齊峻懷疑地揚起眉毛:“你惠水縣就有十餘人飛昇?皆是至孝格天之人?”
惠水縣令登時語塞,半晌才道:“其中有本府慈光寺住持,乃是得道高僧”
齊峻冷笑:“除了得道高僧,還有什麼人?”很明顯,除了最初“飛昇”的那位孝子和後來的寺廟住持之外,這些飛昇之人實在並沒有成仙的資格。
果然惠水縣令明顯地支支吾吾起來:“還有些致力農耕或漁樵,雖貧寒卻數十年行善積德”也就是說,不是農夫就是漁父,所謂行善積德,無非是說沒做過什麼奸惡之事罷了。齊峻相信,若是天上有神仙,必定無不忠不孝之神仙,但這些漁樵之輩也能白日升仙,分明是胡說八道,此事必有蹊蹺之處。
齊峻瞧著惠水縣令冷笑了一會兒,忽然收起了笑容:“本朝以孝治天下,今既有孝格上天白日飛昇者,本殿下自然要去親自祭奠一番。”

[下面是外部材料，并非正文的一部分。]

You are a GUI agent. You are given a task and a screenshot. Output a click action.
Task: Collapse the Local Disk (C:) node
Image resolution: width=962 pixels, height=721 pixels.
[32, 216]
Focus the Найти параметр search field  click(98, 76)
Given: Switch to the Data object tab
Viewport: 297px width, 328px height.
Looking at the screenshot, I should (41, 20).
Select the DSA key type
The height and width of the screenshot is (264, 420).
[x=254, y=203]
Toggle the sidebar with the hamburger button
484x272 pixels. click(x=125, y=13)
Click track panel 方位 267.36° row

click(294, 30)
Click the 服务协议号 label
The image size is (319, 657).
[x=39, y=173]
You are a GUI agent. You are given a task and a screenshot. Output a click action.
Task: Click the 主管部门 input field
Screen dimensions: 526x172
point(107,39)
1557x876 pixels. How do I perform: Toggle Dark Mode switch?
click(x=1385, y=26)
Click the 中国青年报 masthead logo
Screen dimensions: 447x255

惠水縣令愣了一會兒,小心地瞄了瞄齊峻的臉色。按齊峻這麼說,似乎是相信了昇仙谷的事兒,但從他剛才的態度來看惠水縣令的後背冒了一股子涼氣,有點兒後悔不該聽了幕僚的話,這麼急匆匆地來“獻祥瑞”了。
齊峻去昇仙谷並未帶著太子儀仗,只是輕身簡從,不過,他帶上了知白。
“若那地方真能讓人白日升仙,就成全了他。”這話齊峻是笑著說出來的,但被扔在馬背上、兩腳被綁在馬鐙上的知白,硬是機靈靈打了個寒戰。
惠水縣明山秀水,草木豐茂,昇仙谷在兩山之間,仰視如一線天,且左右兩邊皆是樹木,入秋葉片已然斑駁顯出紅黃之色,不遜春花。大約是谷中溼潤之故,霧氣繚繞,山壁上且掛下一道清泉,在谷口積成一個小潭,如平地上鑲了一塊翡翠。單看風景,倒確是令人俗骨全消,平白添了幾分仙風。
齊峻等人到時已是黃昏時分,那小潭中正有一人在沐浴。時已八月,縱然是南方也有些寒意了,那人卻虔誠地在水中仔細洗浴,並不嫌那潭水寒涼。文繡忍不住低聲驚呼:“是個女子!”竟然在這野外公然赤身洗浴!雖則貴州府多夷族,民風與中原不同,但自留在潭邊的衣裳便可看出,這女子並非夷女,怎的也這樣大膽?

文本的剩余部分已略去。